(What you need to do)
Search the records for "switch". Copy every line where it appears.

=== Begin Enclosure ===

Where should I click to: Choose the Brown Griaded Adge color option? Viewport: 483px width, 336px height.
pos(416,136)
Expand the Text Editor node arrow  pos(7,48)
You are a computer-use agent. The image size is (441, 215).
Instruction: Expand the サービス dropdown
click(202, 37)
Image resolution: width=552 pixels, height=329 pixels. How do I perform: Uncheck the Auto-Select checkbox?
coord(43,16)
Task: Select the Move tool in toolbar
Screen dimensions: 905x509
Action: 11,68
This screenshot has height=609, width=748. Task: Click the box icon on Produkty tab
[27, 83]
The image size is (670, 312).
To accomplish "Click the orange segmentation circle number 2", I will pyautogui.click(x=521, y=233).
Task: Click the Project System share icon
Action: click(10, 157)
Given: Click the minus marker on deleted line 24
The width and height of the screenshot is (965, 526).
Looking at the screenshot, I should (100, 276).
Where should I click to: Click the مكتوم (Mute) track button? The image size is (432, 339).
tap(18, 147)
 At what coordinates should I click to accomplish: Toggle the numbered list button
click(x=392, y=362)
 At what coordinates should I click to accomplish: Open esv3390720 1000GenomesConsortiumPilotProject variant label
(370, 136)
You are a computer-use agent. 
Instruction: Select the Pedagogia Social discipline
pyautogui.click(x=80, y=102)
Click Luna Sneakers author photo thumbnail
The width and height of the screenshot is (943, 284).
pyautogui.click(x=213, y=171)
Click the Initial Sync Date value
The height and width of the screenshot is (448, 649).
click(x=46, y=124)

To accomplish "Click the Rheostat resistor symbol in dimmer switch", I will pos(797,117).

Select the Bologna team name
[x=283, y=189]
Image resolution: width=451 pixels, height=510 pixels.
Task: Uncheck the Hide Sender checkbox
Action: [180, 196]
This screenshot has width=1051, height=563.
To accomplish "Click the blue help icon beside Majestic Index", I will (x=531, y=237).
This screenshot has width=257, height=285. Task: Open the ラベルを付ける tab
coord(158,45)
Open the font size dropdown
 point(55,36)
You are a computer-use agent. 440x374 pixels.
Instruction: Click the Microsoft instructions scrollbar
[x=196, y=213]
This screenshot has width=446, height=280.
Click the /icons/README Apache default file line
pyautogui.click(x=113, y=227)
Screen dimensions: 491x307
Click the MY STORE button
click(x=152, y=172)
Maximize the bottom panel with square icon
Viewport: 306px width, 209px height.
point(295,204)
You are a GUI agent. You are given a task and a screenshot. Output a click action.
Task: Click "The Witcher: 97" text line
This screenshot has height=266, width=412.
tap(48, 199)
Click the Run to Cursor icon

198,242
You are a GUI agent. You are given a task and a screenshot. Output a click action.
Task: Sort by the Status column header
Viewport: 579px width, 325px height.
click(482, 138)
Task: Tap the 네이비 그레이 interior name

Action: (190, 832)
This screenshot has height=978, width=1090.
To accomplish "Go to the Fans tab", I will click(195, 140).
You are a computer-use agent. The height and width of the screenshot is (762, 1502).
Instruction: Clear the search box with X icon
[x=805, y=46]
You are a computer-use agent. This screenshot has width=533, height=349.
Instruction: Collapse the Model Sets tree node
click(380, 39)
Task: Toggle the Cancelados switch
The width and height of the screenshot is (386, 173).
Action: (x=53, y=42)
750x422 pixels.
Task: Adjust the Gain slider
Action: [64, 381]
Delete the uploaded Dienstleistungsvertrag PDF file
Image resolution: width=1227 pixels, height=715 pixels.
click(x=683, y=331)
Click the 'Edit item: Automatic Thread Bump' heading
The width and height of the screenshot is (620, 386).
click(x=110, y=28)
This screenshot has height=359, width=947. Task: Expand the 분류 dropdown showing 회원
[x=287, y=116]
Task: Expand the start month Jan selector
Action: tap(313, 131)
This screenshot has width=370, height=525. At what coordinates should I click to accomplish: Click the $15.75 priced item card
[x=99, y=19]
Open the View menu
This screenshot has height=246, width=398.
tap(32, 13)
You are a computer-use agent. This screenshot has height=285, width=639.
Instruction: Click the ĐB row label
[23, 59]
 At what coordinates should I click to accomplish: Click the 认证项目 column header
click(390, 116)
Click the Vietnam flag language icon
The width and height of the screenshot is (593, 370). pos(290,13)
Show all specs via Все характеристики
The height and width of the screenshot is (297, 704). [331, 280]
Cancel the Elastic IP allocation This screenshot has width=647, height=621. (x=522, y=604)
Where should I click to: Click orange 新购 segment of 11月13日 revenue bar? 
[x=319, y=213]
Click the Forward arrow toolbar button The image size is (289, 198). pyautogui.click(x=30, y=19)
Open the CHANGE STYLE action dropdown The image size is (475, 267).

=== End Enclosure ===

(Exercise response)
To accomplish "Click the Rheostat resistor symbol in dimmer switch", I will pos(797,117).
Task: Toggle the Cancelados switch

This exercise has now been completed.